Dialogue avec Palazzo Chigi sur la manœuvre
Si l’approche de Palazzo Chigi reste également ouverte à d’autres forces minoritaires, l’approche du Troisième Pôle a certainement été appréciée, qui – en faisant ses demandes – aurait recherché d’éventuels points de contact avec l’exécutif. Outre Industrie 4.0 et le paquet famille (congé parental notamment) – parmi les idées d’Action et IV – la recette du découplage du prix de l’électricité produite à partir du gaz et des autres sources n’est pas non plus malvenue (même si le premier ministre reste convaincu de la nécessité d’une réponse européenne).
Le vote à la majorité sur le « mérite »
Pas seulement. Sur le maintien du mot « mérite » dans la nouvelle dénomination du ministère de l’Institution à la Chambre, le Troisième pôle a voté à la majorité. À Montecitorio, les députés d’Italia Viva et d’Azione se sont prononcés contre les amendements identiques de Pd et M5S au décret ministériel qui visaient, en fait, à éliminer le mot “mérite” du nouveau nom du ministère de Viale Trastevere. Les amendements sont rejetés, faisant apparaître un nouveau clivage au sein de l’opposition.
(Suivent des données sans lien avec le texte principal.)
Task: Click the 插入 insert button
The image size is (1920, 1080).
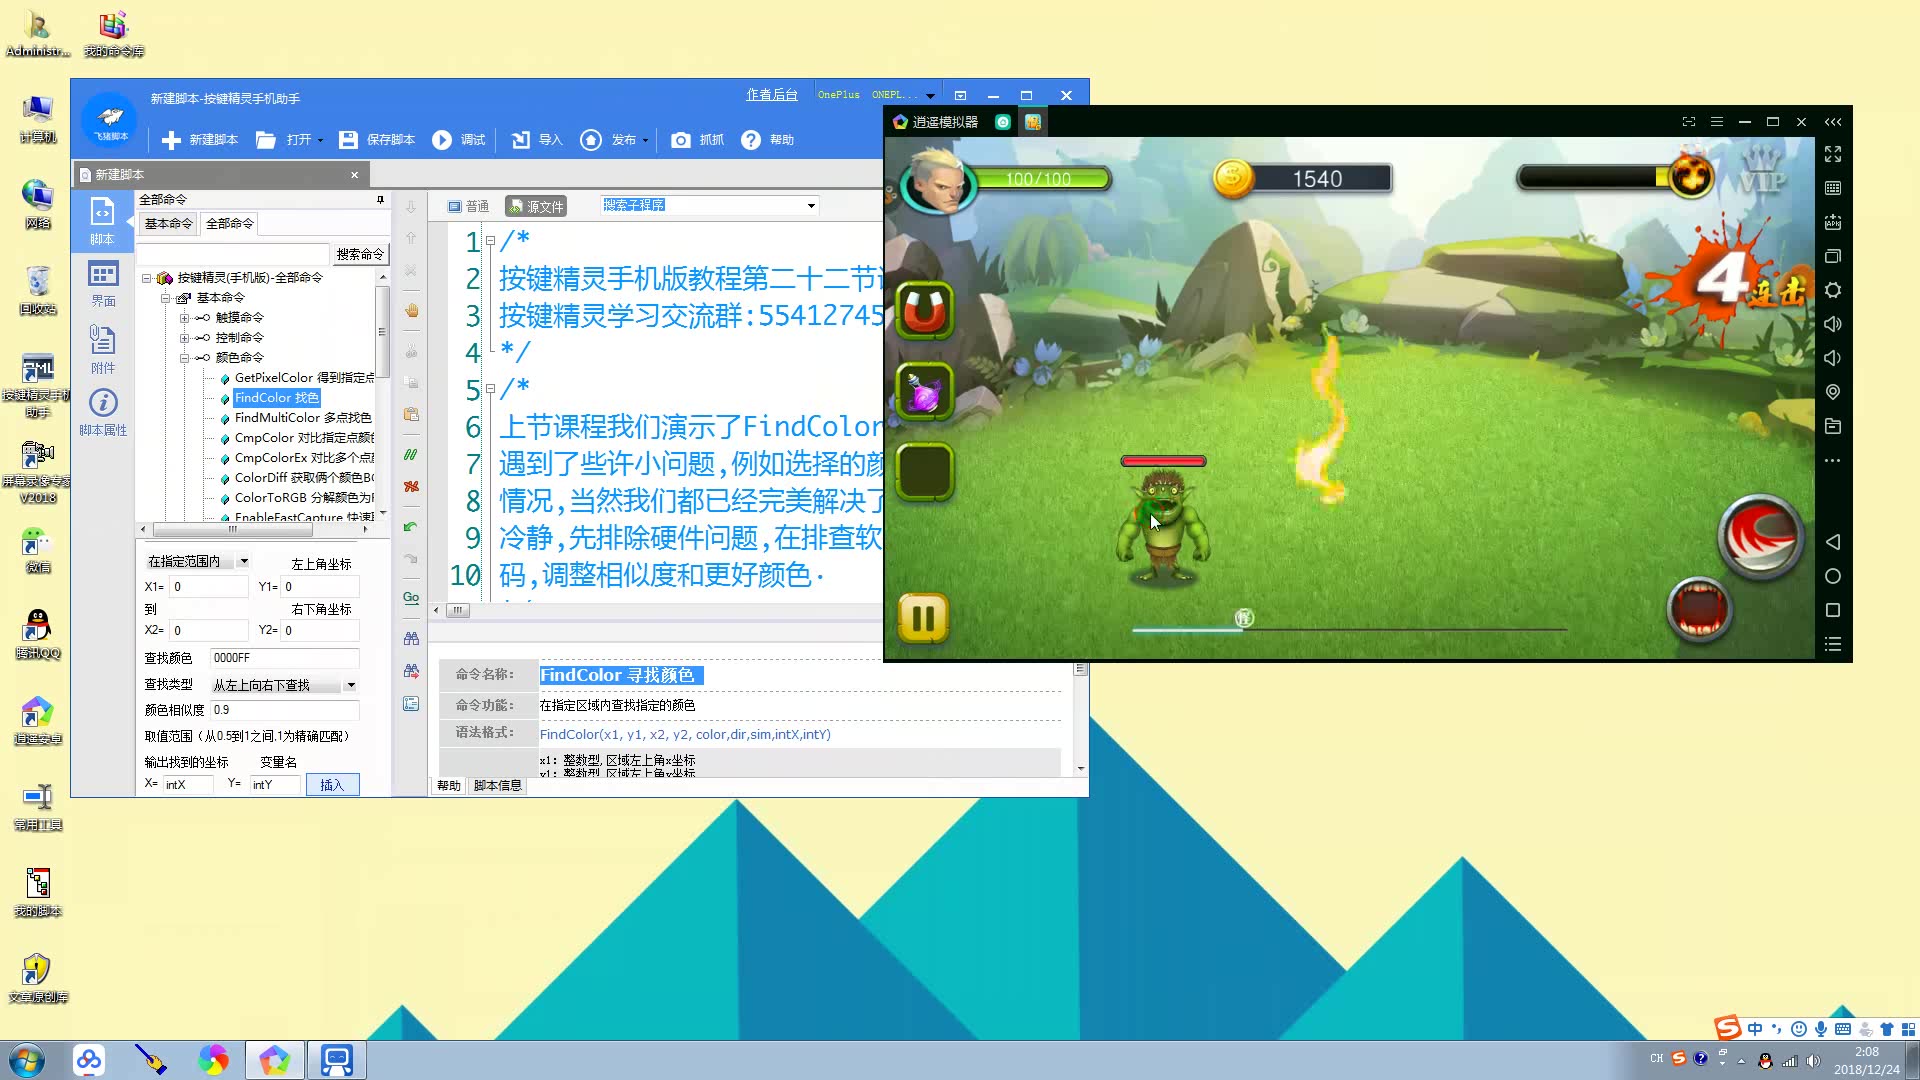Action: click(x=332, y=785)
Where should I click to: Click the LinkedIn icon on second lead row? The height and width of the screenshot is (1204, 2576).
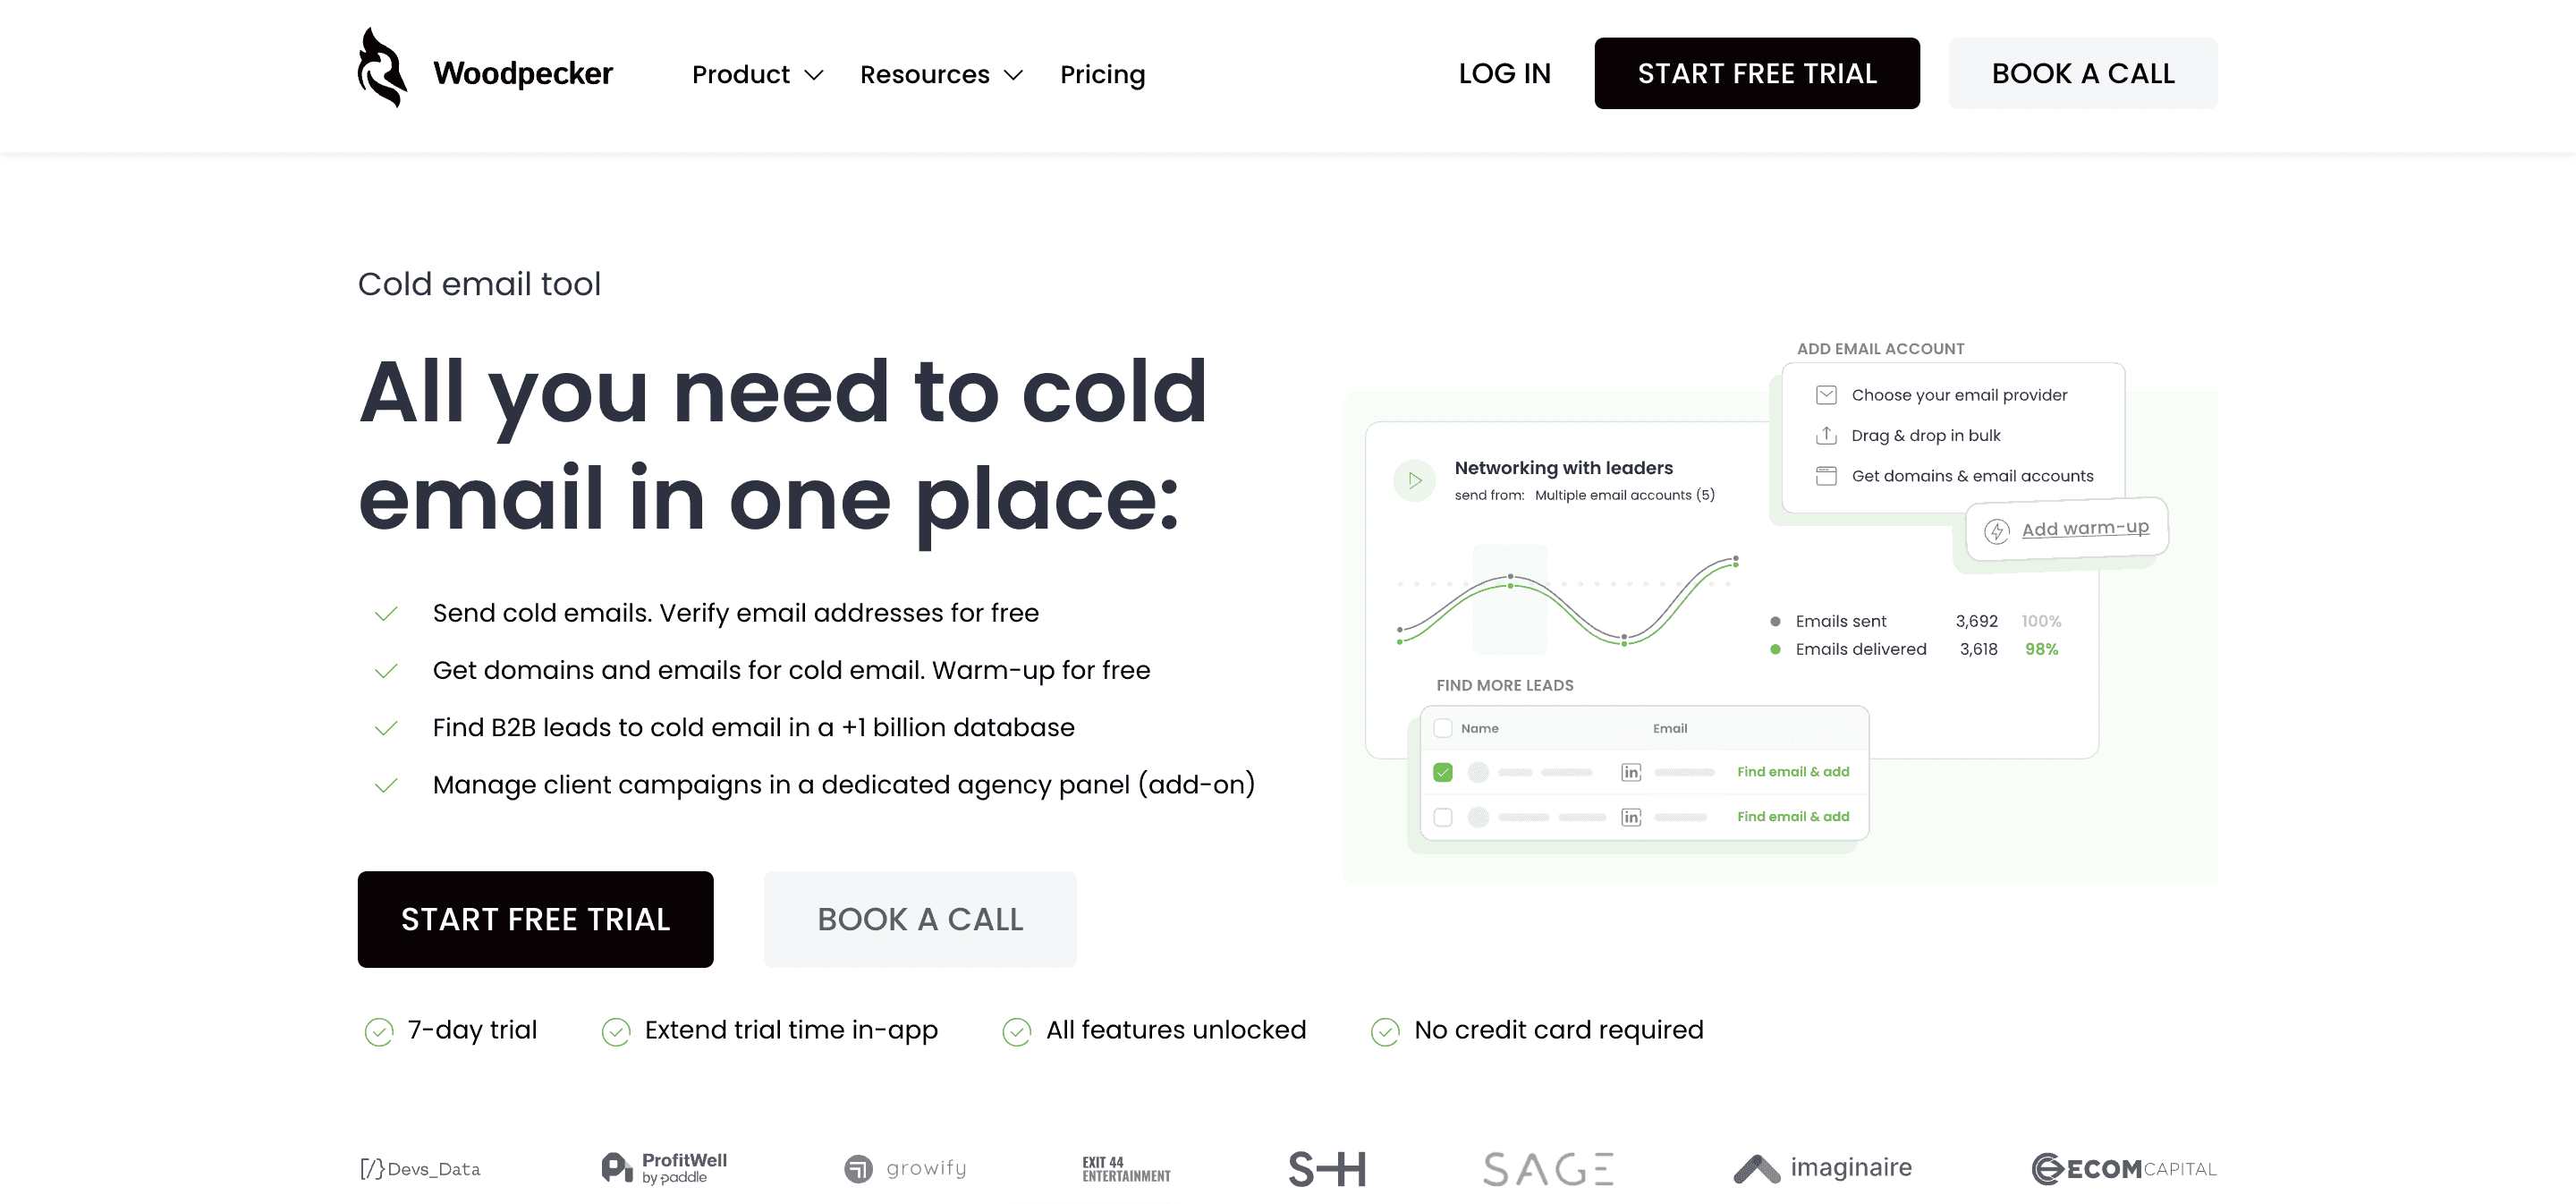click(x=1631, y=817)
Interceptions : Rosato (Iv), prêt à soutenir la réforme
Enfin, des mots d’appréciation sont venus du Troisième Pôle pour le rapport illustratif du ministre Nordio qui a expliqué à la Commission Justice comment il entend travailler dans les années à venir et quelles sont les urgences de la justice italienne. Pour le président d’Italia Viva Ettore Rosato, celui du ministre était un rapport lucide « qui peut être partagé et qui, nous l’espérons, débouchera sur des faits concrets. Si c’est le cas aussi de l’opposition, nous la soutiendrons avec conviction”
La réforme de la Justice illustrée par Nordio
Nordio a fait valoir devant la Commission judiciaire du Sénat que la présomption d’innocence, un principe cardinal de notre système juridique, “continue d’être vulnérable à bien des égards” et a pointé du doigt “l’utilisation excessive et instrumentale des interceptions, leur sélection judicieuse avec diffusion contrôlée » mais aussi contre la sanction pénale désormais « devenue arbitraire et presque capricieuse ». L’utilisation de la détention provisoire “comme instrument de pression d’enquête” et la “déformation” de l’avis de garantie qui est devenu “une première condamnation médiatique et même un instrument d’éviction des opposants politiques” sont également visés.